As an alternative to taking data in TFRecords format, in this section, we demonstrate the process of calibrating TFTRT INT-8 model from a directory of raw JPEG images. We asume that raw images have been mounted to the directory /data/Calibration_data.

As a rule of thumb, calibration data should be a small but representative set of images that is similar to what is expected in deployment. Empirically, for common network architectures trained on imagenet data, calibration data of size 500-1000 provide good accuracy. As such, a good strategy for a dataset such as imagenet is to choose one sample from each class.



In [ ]:

    
data_directory = "/data/Calibration_data"
calibration_files = [os.path.join(path, name) for path, _, files in os.walk(data_directory) for name in files]
print('There are %d calibration files. \n%s\n%s\n...'%(len(calibration_files), calibration_files[0], calibration_files[-1]))

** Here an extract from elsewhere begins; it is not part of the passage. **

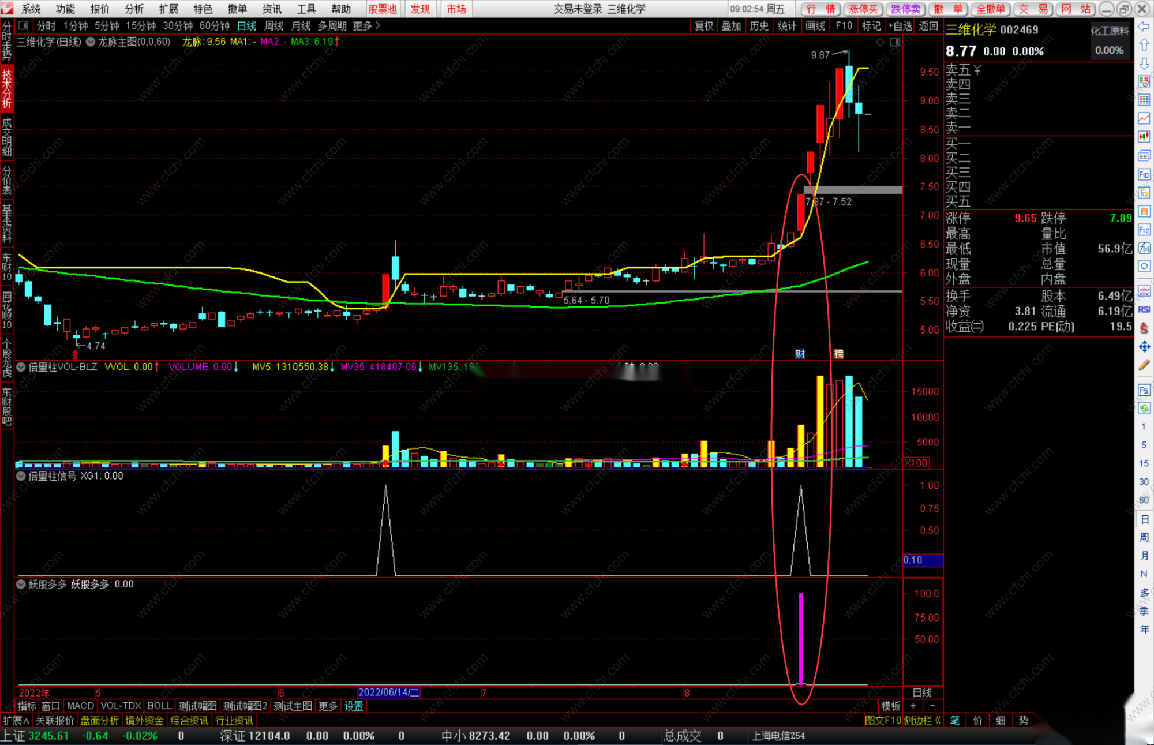Click the left arrow back icon
Screen dimensions: 1154x745
(1144, 27)
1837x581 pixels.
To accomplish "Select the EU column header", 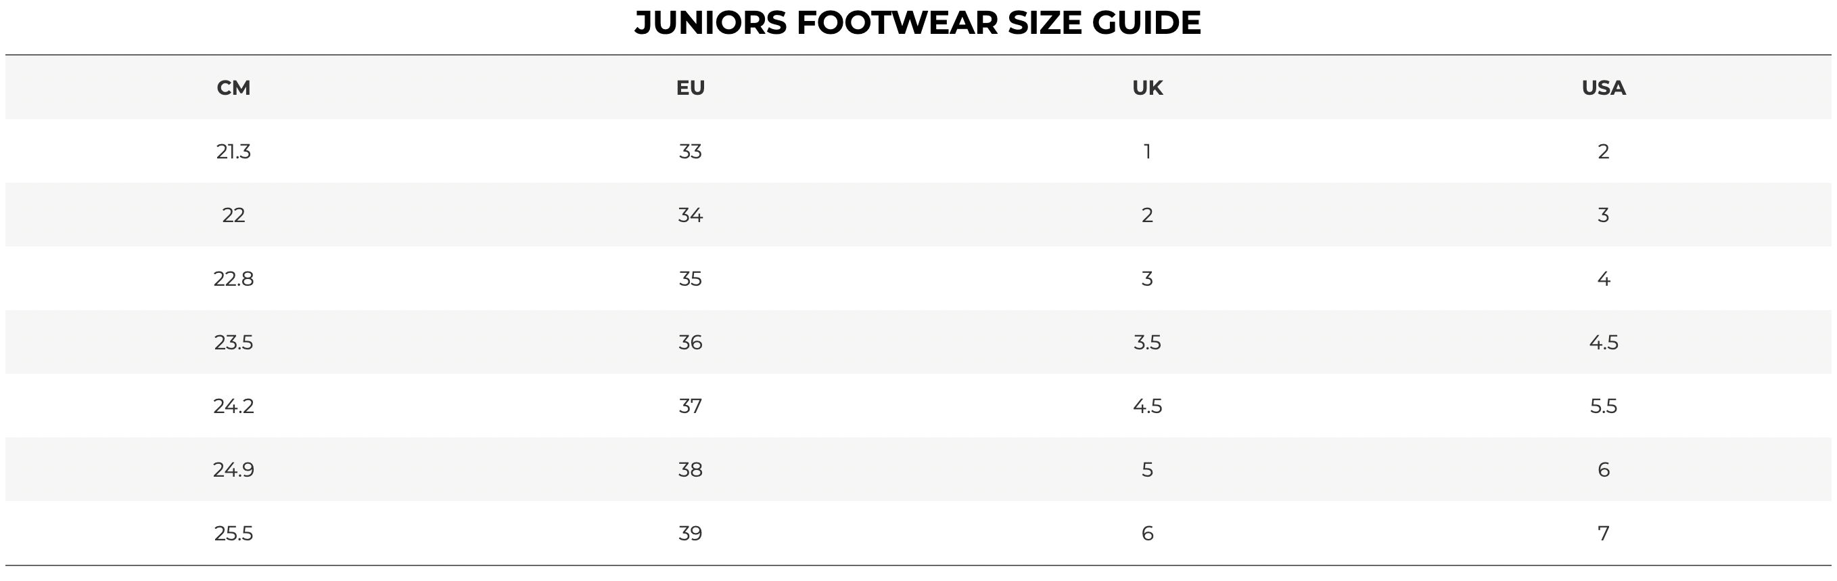I will click(690, 88).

We define a helper function to read and preprocess image from JPEG file.



In [ ]:

    
def parse_file(filepath):
    image = tf.io.read_file(filepath)
    image = tf.image.decode_jpeg(image, channels=3)
    image = vgg_preprocessing(image, 224, 224)
    return image



In [ ]:

    
num_calibration_batches = 2

# prepare calibration dataset
dataset = tf.data.Dataset.from_tensor_slices(calibration_files)
dataset = dataset.map(map_func=parse_file, num_parallel_calls=20)
dataset = dataset.batch(batch_size=BATCH_SIZE)
dataset = dataset.repeat(None)
calibration_dataset = dataset.take(num_calibration_batches)

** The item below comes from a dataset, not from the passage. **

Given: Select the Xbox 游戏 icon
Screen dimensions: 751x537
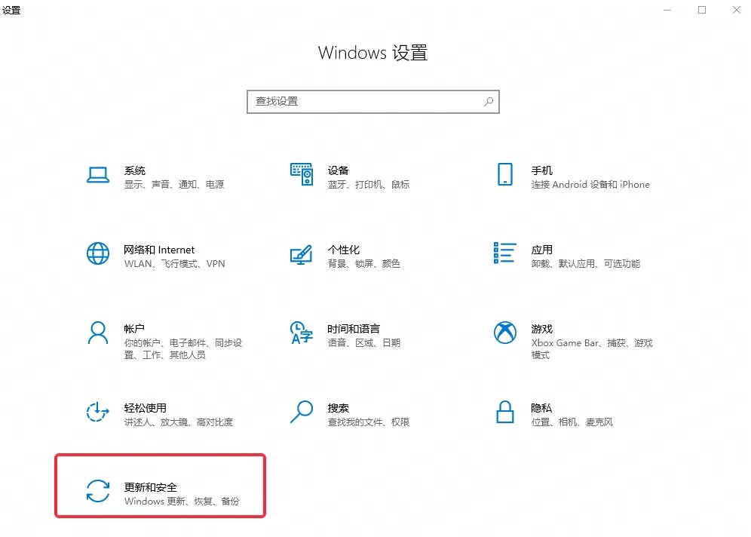Looking at the screenshot, I should [504, 333].
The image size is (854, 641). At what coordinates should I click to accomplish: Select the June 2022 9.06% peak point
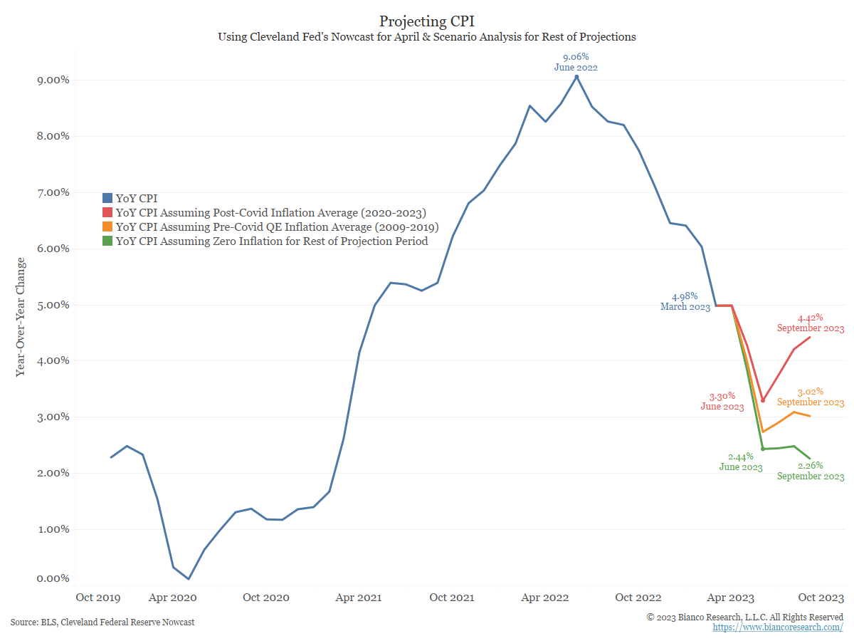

def calibration_input_fn():
    for x in calibration_dataset:
        yield (x, )

Next, we proceed with the two-stage process of creating and calibrating TFTRT INT8 model.

Convert and calibrate the TF-TRT INT8 inference engine



In [ ]:

    
# set a directory to write the saved model
INT8_SAVED_MODEL_DIR =  SAVED_MODEL_DIR + "_TFTRT_INT8/2"
!rm -rf $INT8_SAVED_MODEL_DIR

conversion_params = trt.DEFAULT_TRT_CONVERSION_PARAMS._replace(
    precision_mode=trt.TrtPrecisionMode.INT8)

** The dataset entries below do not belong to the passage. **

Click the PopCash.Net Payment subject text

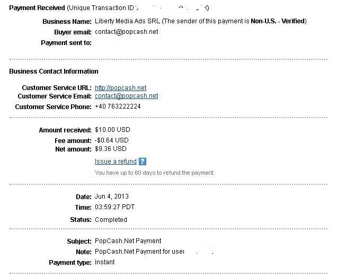pyautogui.click(x=128, y=241)
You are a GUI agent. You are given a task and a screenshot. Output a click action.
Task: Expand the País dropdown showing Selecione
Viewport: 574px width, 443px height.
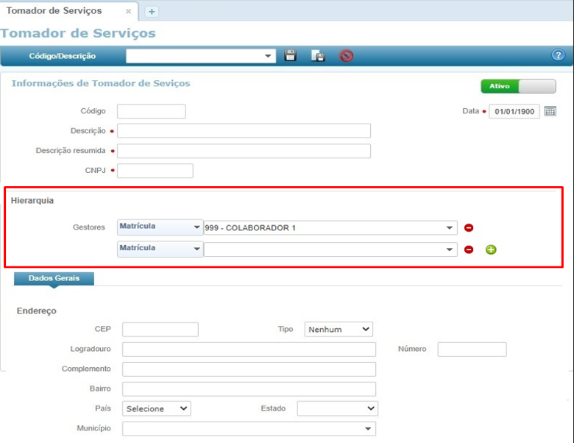157,408

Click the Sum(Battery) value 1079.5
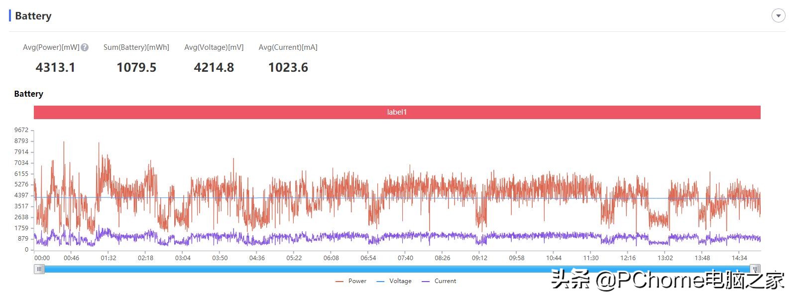point(136,67)
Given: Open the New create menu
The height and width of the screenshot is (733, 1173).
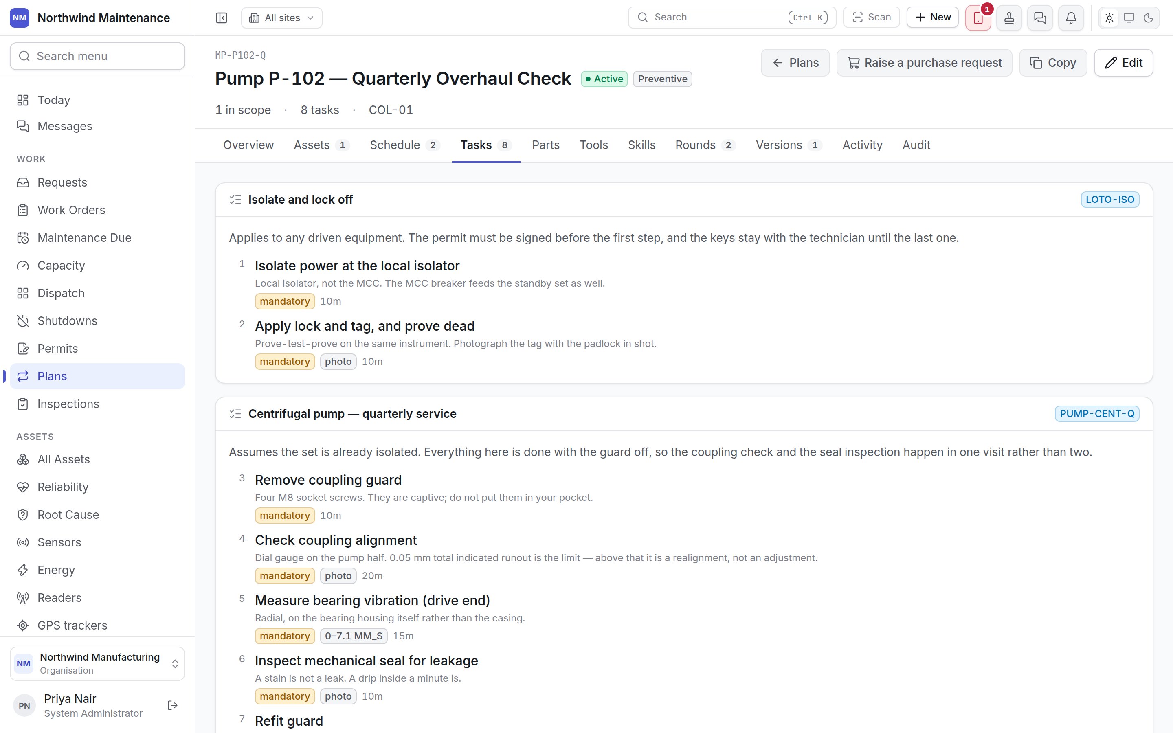Looking at the screenshot, I should (933, 17).
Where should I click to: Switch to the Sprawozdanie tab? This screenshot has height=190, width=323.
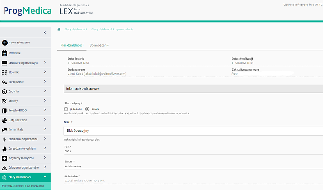(99, 45)
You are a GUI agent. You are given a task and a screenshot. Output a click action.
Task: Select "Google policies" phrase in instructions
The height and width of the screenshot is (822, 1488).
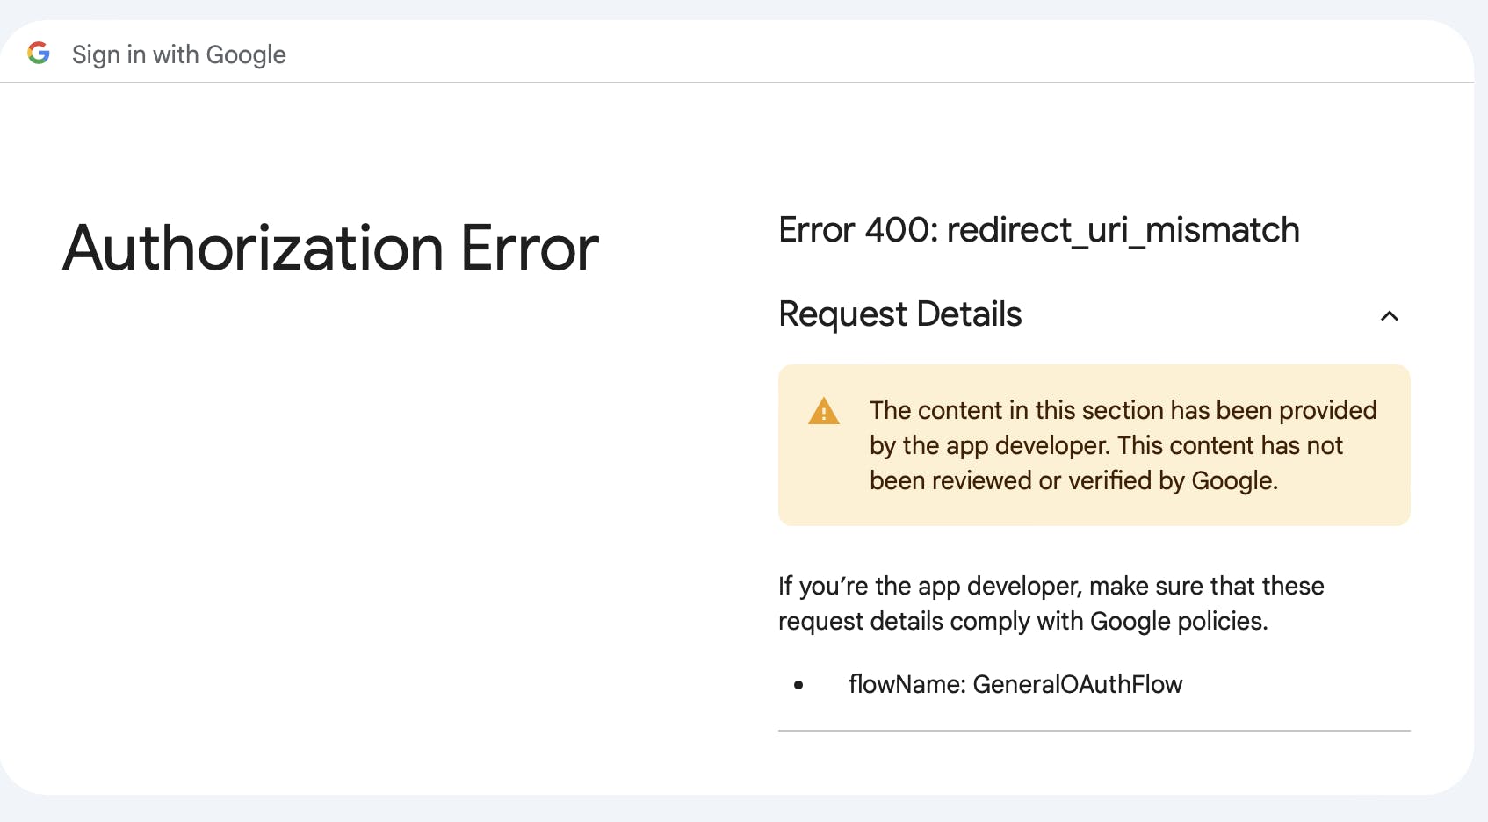(1176, 621)
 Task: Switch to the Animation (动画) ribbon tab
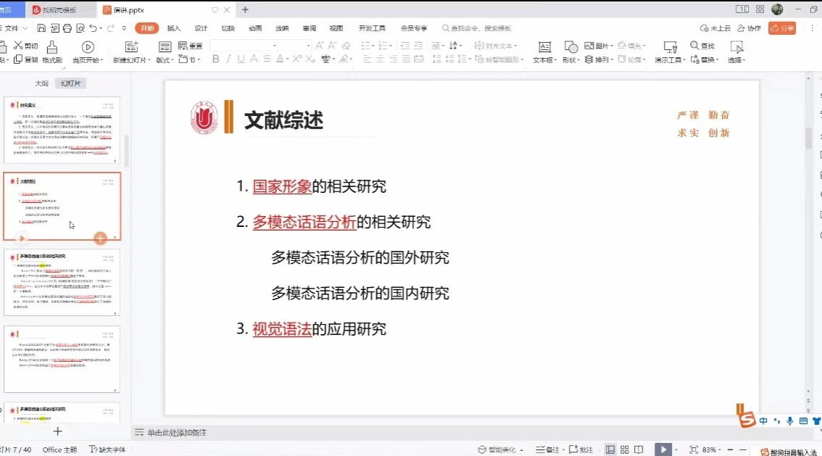point(255,28)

converter = trt.TrtGraphConverterV2(
    input_saved_model_dir=SAVED_MODEL_DIR,
conversion_params=conversion_params)
converter.convert(calibration_input_fn=calibration_input_fn)

converter.save(INT8_SAVED_MODEL_DIR)

As before, we can benchmark the speed and accuracy of the resulting model.



In [ ]:

    
benchmark_saved_model(INT8_SAVED_MODEL_DIR)

Conclusion

In this notebook, we have demonstrated the process of creating TF-TRT inference model from an original TF FP32 saved model. In every case, we have also verified the accuracy and speed to the resulting model.